Untrained and with no backers within the Hindi movie business, a younger KK (Krishnakumar Kunnath) had begun knocking the doorways of music composers within the early Nineteen Nineties. Musician Lesle Lewis remembers his ‘Colonial Cousins’ bandmate Hariharan asking him to check out the brand new child on the block.
“KK got here to me and requested whether or not I could make an album for him. Not everybody might make an album again then. You needed to get signed by a document label, fund a video and needed to have some sort of a reputation. I instructed him that it’s a lengthy shot and that he should wait. However, since he was gifted, I began calling him for jingles. Lastly, after some years, I took a few of his jingles to Sony Music and requested them to hearken to this nice upcoming singer. They cherished his voice and requested me to make an album with him,” Lewis talks to The Hindu, a day after KK’s premature demise after a live performance in Kolkata.
That album ‘Pal’ got here out in 1999, standing out with its comfortable rock influences amid a sea of remixes and bubblegum pop within the unbiased music scene. After KK’s passing away, the songs from the album, together with ‘Pal’ and ‘Yaaron’, have been among the many most shared by his followers. The album was all the fad on campuses and reunions, and nonetheless stays so.
Lesle, who composed the music, introduced in a dwell band for the recording, a rarity in these occasions. He had the arrogance to experiment with the younger singer, who additionally had the background of singing in some rock bands.
“He would come residence, sit and be taught the songs written by Mehboob and be taught its nuances. We waited till he would get used to the songs, in order that he would sing in his personal distinctive type. At the moment, we could not make it extra rock, and selected a extra melodious pop rock sound, as the overall inhabitants weren’t prepared for rock even then, however that ensured that the album would attain a bigger viewers,” says Lewis.

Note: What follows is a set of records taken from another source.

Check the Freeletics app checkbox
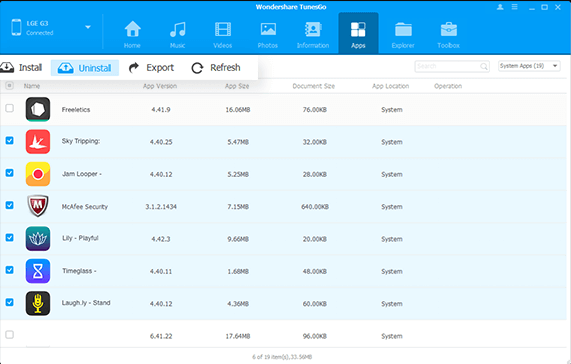Viewport: 571px width, 364px height. click(9, 108)
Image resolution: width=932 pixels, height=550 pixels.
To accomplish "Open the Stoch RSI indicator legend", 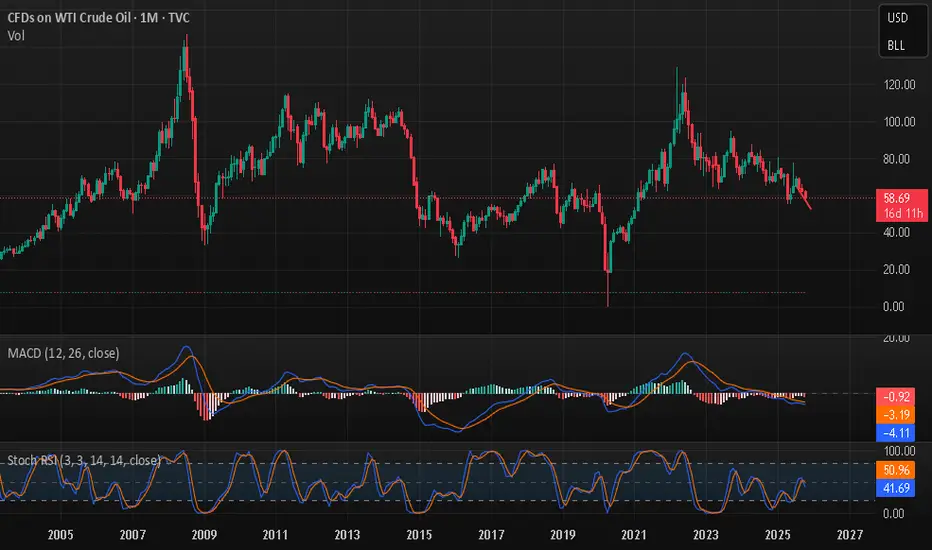I will click(82, 460).
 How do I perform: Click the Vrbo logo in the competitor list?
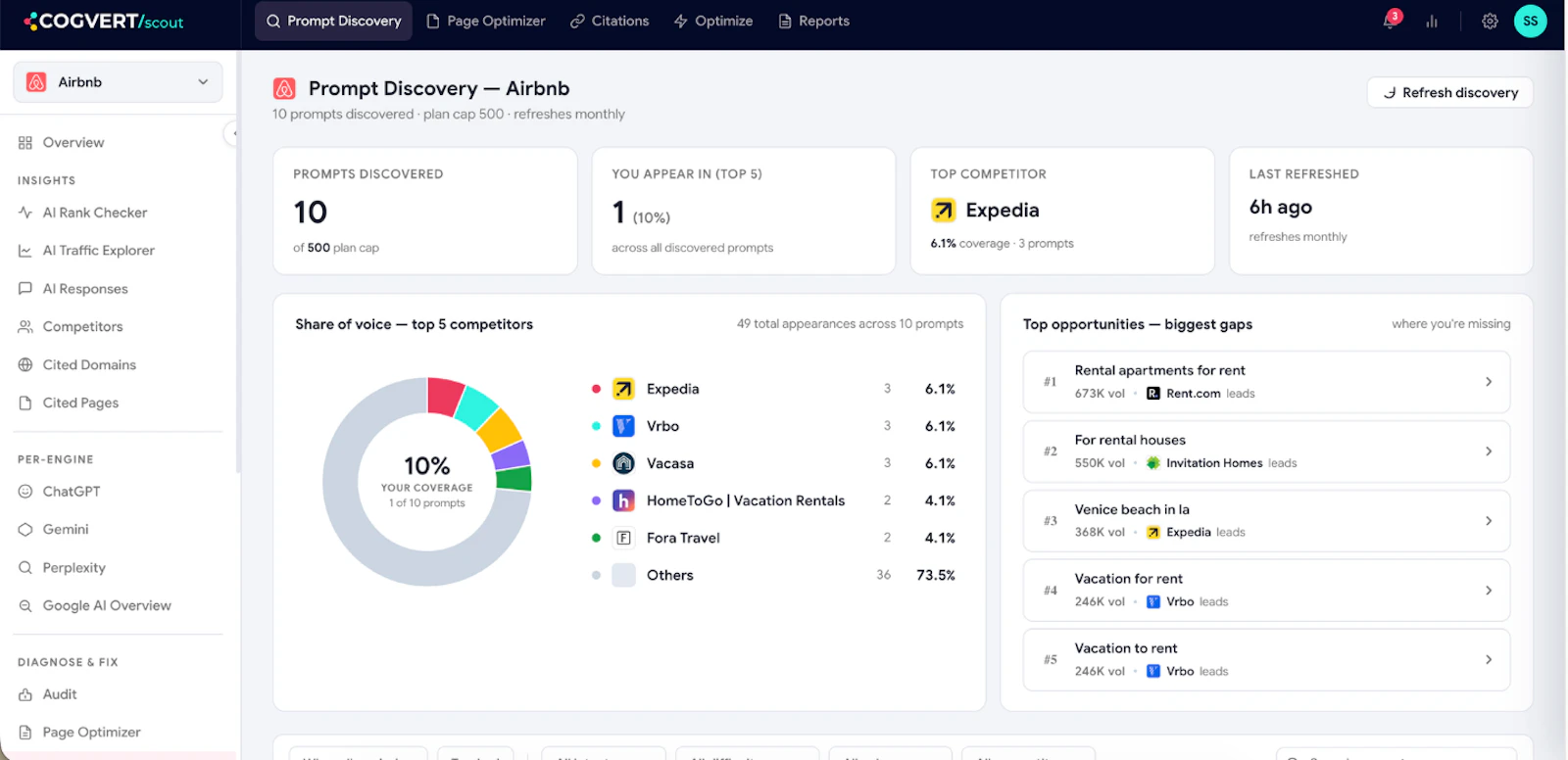[623, 426]

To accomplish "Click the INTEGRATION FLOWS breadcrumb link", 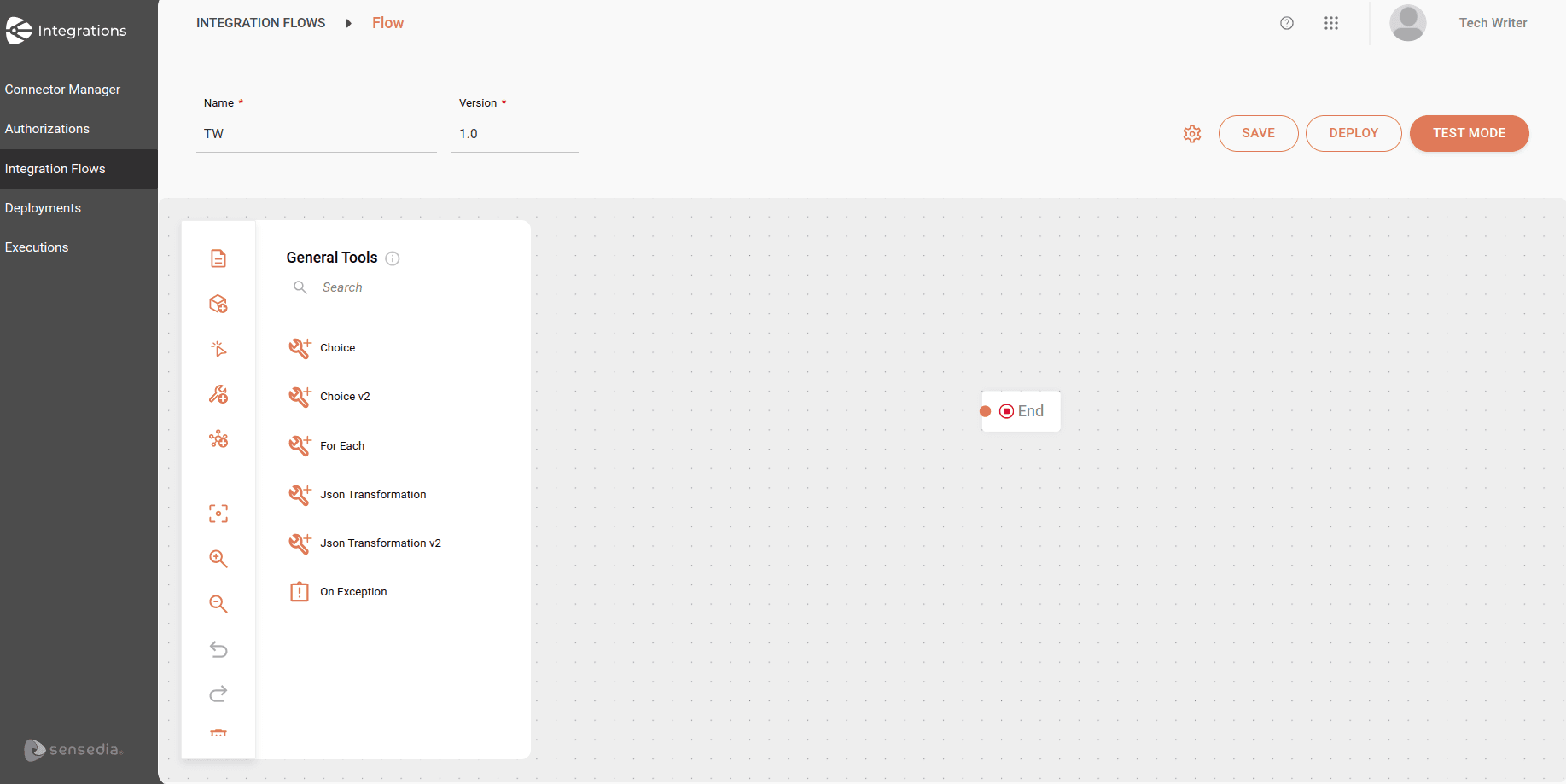I will 260,23.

Singers from South India, particularly Kerala, typically discover it arduous to lose the affect of their mom tongue whereas rendering Hindi songs, and vice versa. However the songs of KK would by no means give away his roots, for he had that potential to adapt his voice to the language. Although the pure diction in Hindi might be attributed to his rising up years in Delhi, even when he sang an all out Tamil dappankuthu music ‘Appadi Podu’, nobody might guess that it was sung by a non-Tamilian. This was one of many components which helped him make it massive each in Bollywood and the Tamil industries.

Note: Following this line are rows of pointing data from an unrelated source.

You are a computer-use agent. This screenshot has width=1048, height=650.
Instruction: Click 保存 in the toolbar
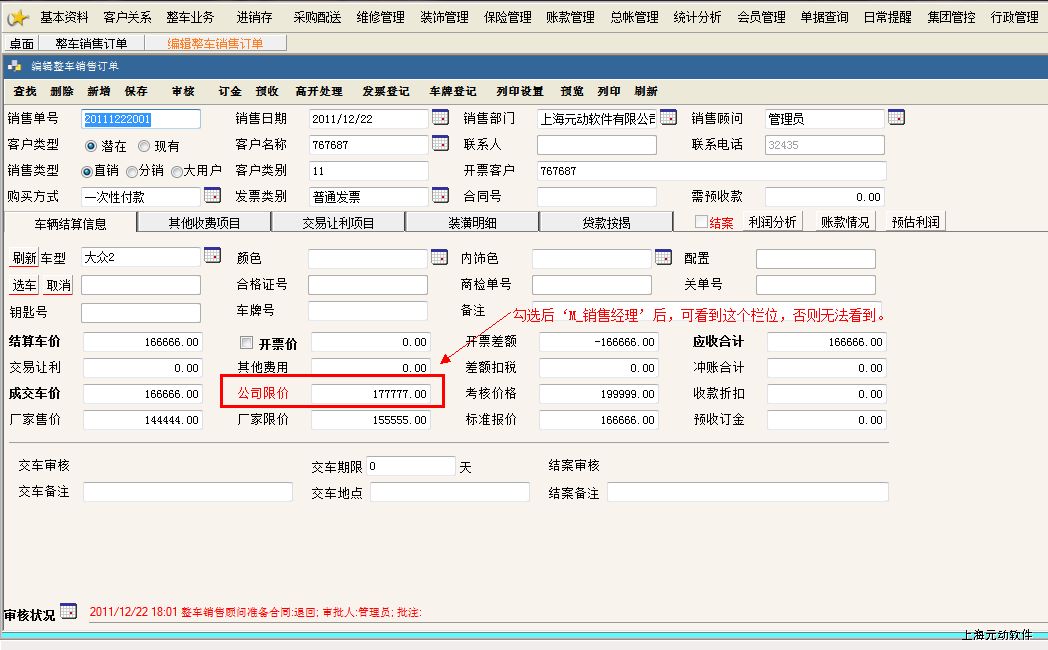136,91
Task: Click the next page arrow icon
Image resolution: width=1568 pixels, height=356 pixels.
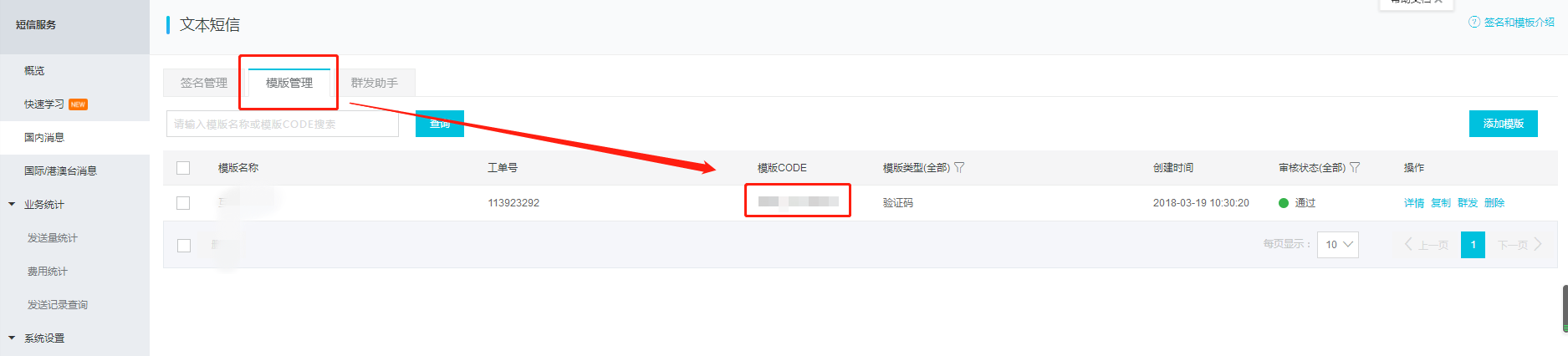Action: [x=1538, y=244]
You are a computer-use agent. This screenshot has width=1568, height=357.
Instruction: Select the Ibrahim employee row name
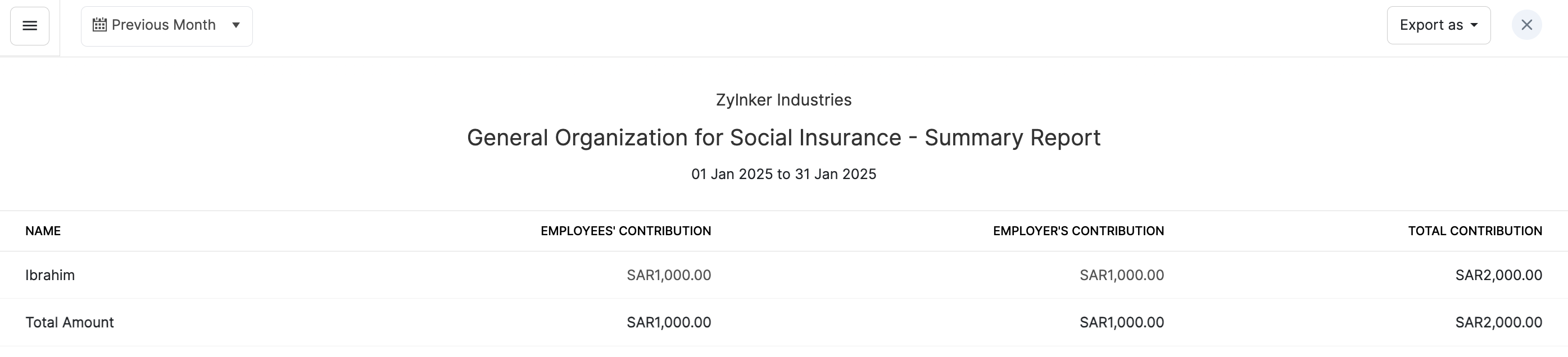50,275
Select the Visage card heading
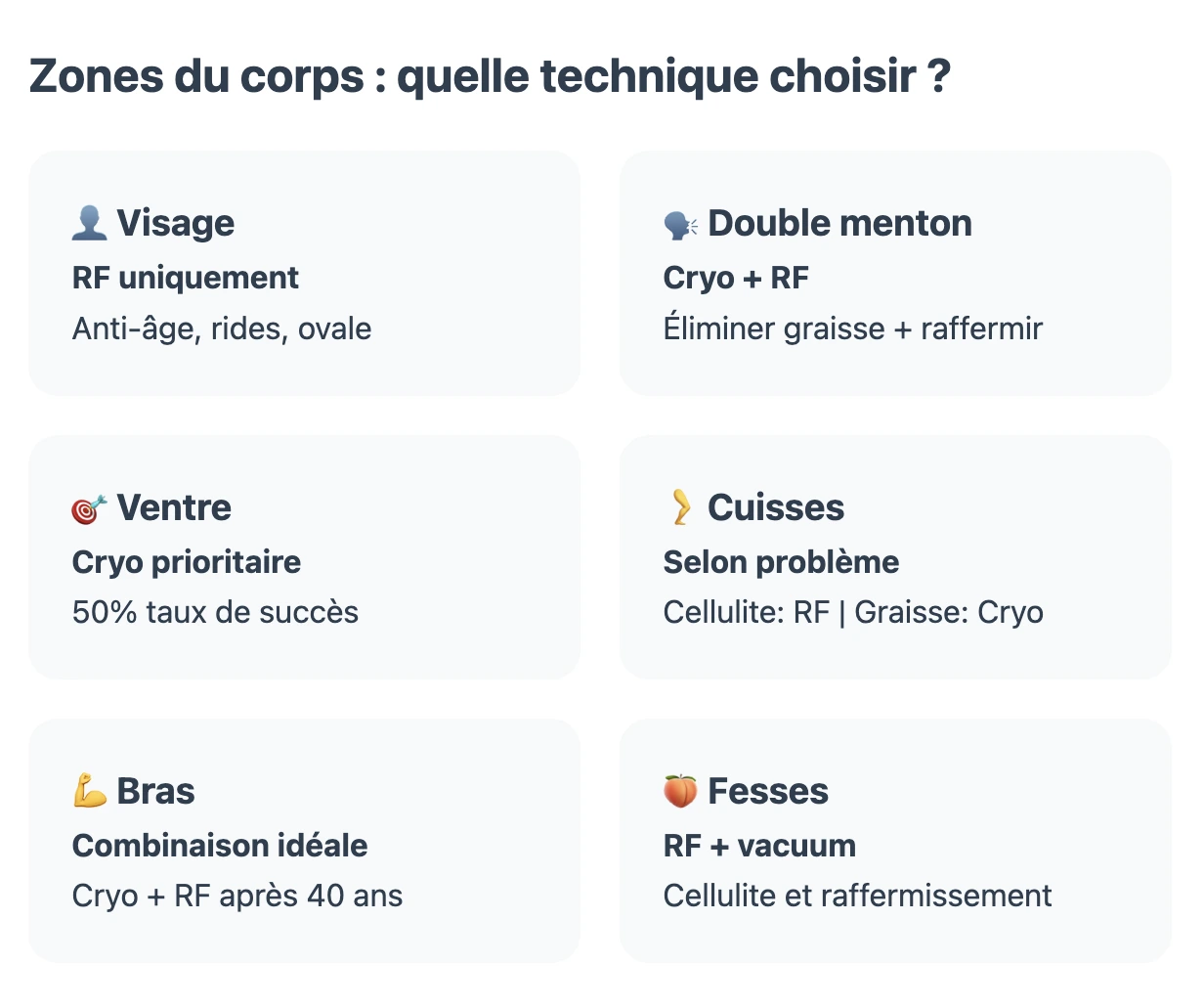Viewport: 1204px width, 1007px height. (x=175, y=224)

Regardless that he belonged to Thrissur and was born to Malayali dad and mom, ‘Rahasyamay’ from Puthiya Mukham (2009) was his solely Malayalam music in a profession spanning greater than 25 years. Deepak Dev, music composer for the movie, knew him from his early days in Mumbai, the place he was working as an assistant music director.
“KK was already a giant singer then. I used to be only a keyboard programmer. However, realizing that I’m a Malayali, he got here and talked to me. He instructed me he had no Malayalis in his buddies circle there and he was on the lookout for somebody to talk the language to. It was a fanboy second for me as I had grown up listening to albums like ‘Pal’. He instructed me that he had not sung in Malayalam until then. After I turned a music director, I waited until I discovered the best music for him. Although he did not know the way to write Malayalam, he was very fluent within the language and had the best diction. After I spoke to him a number of months again, he had instructed me that he hasn’t been in a position to work in Malayalam after that and that he’s engaged on a brand new album,” says Deepak Dev.
For the listeners in Kerala, who started following him from the times of working with A.R. Rahman for ‘ Kalluri Salai’ from Kathal Desam (1996) and ‘ Strawberry Kanne’ from Minsara Kanavu (1997), his works from each Bollywood and the Tamil business stay favourites. Be it when singing ‘ Khuda Jaane’ or ‘Uyirin Uyire’, he was at all times seen by Malayalis as certainly one of their very own, though his diction by no means gave it away.